Faced with armed attackers, Imam Abdullahi Abubakar reportedly told them, “You must kill me first before harming anyone who has sought refuge under my protection.” The attackers heeded his call, sparing the lives under his custody, even though two churches were later burnt along their path. This singular act gives credence to a fundamental truth: religious extremism and intolerance are man-made constructs, sustained by leadership choices. Ending the needless killings in the Middle Belt and Northern Nigeria requires moral courage and responsible leadership from religious authorities. No religion can exterminate another. The only viable path forward is mutual acceptance, learning to live together as one people within a multi-diverse nation like Nigeria.
Imam Abdullahi Abubakar’s actions remind us of a simple but uncomfortable truth: religion, at its highest expression, must place humanity first. Any faith that elevates power over people, identity over life, or doctrine over compassion has lost its moral centre. He did not merely preach tolerance; he practised it under the most dangerous of circumstances. One cannot help but wish that all imams and pastors would embody the faith the way Abdullahi Abubakar did.
“Ending the needless killings in the Middle Belt and Northern Nigeria requires moral courage and responsible leadership from religious authorities.”
It is tempting to describe such actions as heroic exceptions. Yet doing so allows society, and religious institutions in particular, to evade responsibility. The more difficult but necessary question is this: why should Imam Abdullahi Abubakar be the exception rather than the norm? Why should saving lives across religious lines be celebrated as extraordinary, rather than expected as a basic expression of faith?
Nigeria’s fault lines, religious, ethnic, and political, have been widened over decades by leaders who profit from division. Extremism thrives not only because of violent actors but also because of silent enablers: leaders who refuse to condemn hate unequivocally, institutions that prioritise loyalty over morality, and systems that reward conformity rather than courage. In this context, Imam Abdullahi Abubakar’s life is both an inspiration and an indictment.
His example exposes the fallacy that religion must be aggressive to be relevant or intolerant to be powerful. True religious leadership, as he demonstrated, is moral leadership.
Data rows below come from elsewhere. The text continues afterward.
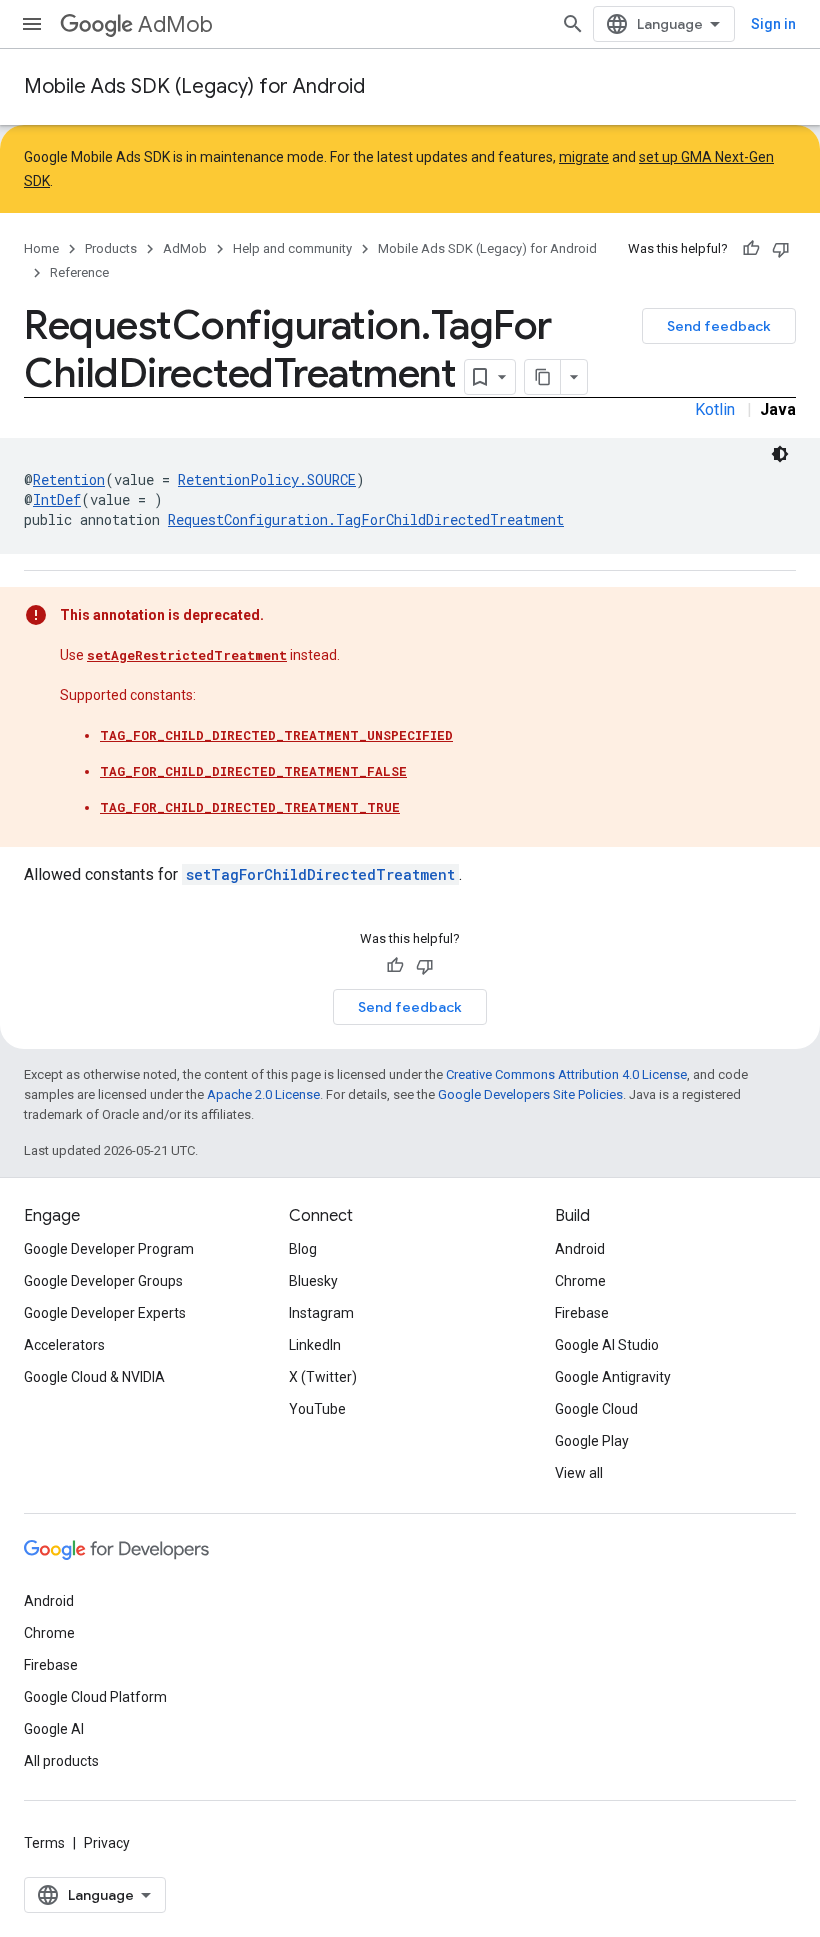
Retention (69, 479)
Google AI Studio (607, 1345)
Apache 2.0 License (263, 1094)
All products (61, 1761)
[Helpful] (751, 249)
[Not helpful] (781, 249)
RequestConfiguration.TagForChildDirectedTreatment (366, 519)
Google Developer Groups (103, 1281)
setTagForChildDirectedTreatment (320, 874)
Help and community (292, 248)
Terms (44, 1843)
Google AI (54, 1729)
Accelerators (64, 1345)
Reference (79, 272)
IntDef (57, 499)
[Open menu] (32, 24)
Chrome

It is the capacity to protect the vulnerable, even when they do not share your creed. It is the willingness to see the “other” first as a human being, not as an enemy, an infidel, or a statistic.
As Nigerians mourn his passing, we must resist the temptation to turn his legacy into mere symbolism. The greatest honour we can pay Imam Abdullahi Abubakar is not through words alone, but through replication. Religious leaders, across all faiths, must consciously redefine their influence: away from domination and toward dignity; away from fear and toward shared humanity.
“How I wish all Imams were like him,” many have said, and rightly so. But the aspiration must go further. We must wish for and work toward all religious leaders embodying this standard. Christianity, Islam, and all belief systems must reclaim their moral purpose as forces for peace, justice, and coexistence.
In a nation searching for unity amid diversity, Imam Abdullahi Abubakar leaves us with a timeless lesson: faith that does not protect humanity has failed its divine mandate. His life reminds us that leadership, religious or otherwise, is ultimately tested not by how many people follow you but by how many lives you are willing to save.
Imam Abdullahi Abubakar deserves more recognition, immortalisation, and national honour in death than many founding fathers who fought together for independence but left behind a deeply divided country. His name is a more enduring monument than the wealth-driven, self-centred honours often bestowed on political office holders. He will be better remembered if today’s leaders emulate his religious ideals and abandon the destructive agenda of domination in the name of God, a God who values life, not violence. God is humane, and any religion that sanctions the killing of His creation cannot be true to His values.
As we bid farewell to Imam Abdullahi Abubakar, may his legacy outlive him. And may Nigeria listen to the voice of reckoning and to the enduring truth that our diversity is an asset, not a liability.